Le niveau des échanges entre les deux pays a cru fortement ces dernières années puisque les mangas atteignent désormais 25% du chiffre d’affaire de la BD francophone et 30% de sa production en nombre de titres. Il n’y a pas si longtemps, seuls quelques passeurs comme Pierre-Alain Szigeti [1]ou Frédéric Boilet [2] servaient de point de contact avec les éditeurs de l’archipel. Le premier y a longuement séjourné et le second y habite encore. Ils parlent couramment le japonais. Les achats de mangas étaient rares, le fossé culturel encore trop grand. Il faut bien dire aussi que les éditeurs japonais ne s’inquiétaient pas alors de vendre leur production dans le reste du monde : leur marché intérieur était suffisamment grand et leurs produits s’avéraient, pensaient-ils, très peu exportables. Il est notable qu’aujourd’hui encore, rares sont les auteurs de BD au Japon qui ont cédé leurs droits de traduction à leurs éditeurs. Mais le fer de lance qu’a constitué l’animation japonaise ces vingt dernières années et la percée en librairie d’auteurs emblématiques comme Katsuhiro Otomo avec Akira puis Akira Toriyama avec Dragon Ball Z, deux succès édités par Glénat en France, ont profondément changé la donne. Aujourd’hui plus personne ne conteste l’intérêt et la richesse de la production japonaise.
Une véritable industrie culturelle
Pour avoir une idée de l’immensité de la production nipponne, il suffit d’évoquer un seul chiffre : au Japon, il se publie plus de 700 nouveautés par jour. Par comparaison, lorsque la production de la BD en France dépasse les 3000 nouveautés par an, une grande part des libraires et, avec eux, quelques grands éditeurs, hurlent au loup, parlent de surproduction et prédisent une inévitable récession. Au Japon, les mangas sont partout, dans le moindre kiosque, dans les department stores où ils occupent une surface équivalente à une de nos grandes FNAC. Même le dernier rapport économique du gouvernement japonais a été tout à fait récemment et très officiellement publié sous la forme d’une manga. Le genre est très ancré culturellement puisque les premiers « albums » imprimés apparaissent dès 1720. Pourtant, rien n’est fait pour le touriste qui débarque au pays des mangas. Les institutions existent, très actives et nombreuses : musées privés et publics, associations de critiques BD [3], nombreuses publications érudites... mais les amateurs non-japonais ne sont pas aidés. Morvan a raison de vouloir publier un guide du voyageur amateur de mangas à Tôkyô : la plupart des guides de voyage n’imaginent même pas que ce sujet puisse entrer dans les préoccupations du routard bédéphile. Cependant, certaines agences de voyage un peu plus futées que les autres commencent à proposer des « packages » où l’habituel circuit du tour operator nippon s’agrémente d’une visite aux studios Ghibli, rendus célèbres par les productions d’Hayao Miyazaki.

## DONNÉES SOURCES
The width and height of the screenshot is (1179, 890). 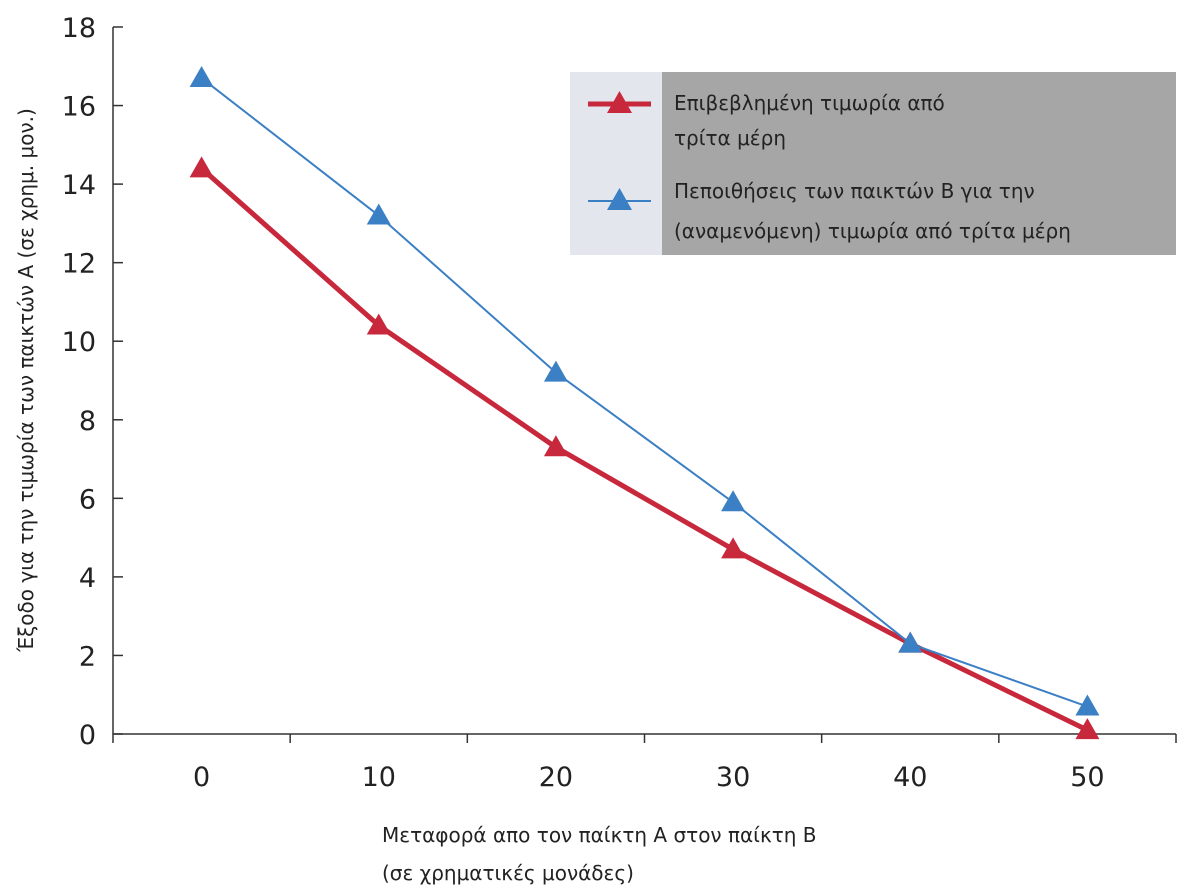 I want to click on y-tick-label: 2, so click(x=88, y=656).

## CONSIGNE
D'après le texte fourni, combien de nouveautés se publient chaque jour au Japon ? Appuyez-vous uniquement sur le texte fourni.

## TÂCHE RÉALISÉE
Plus de 700 nouveautés par jour.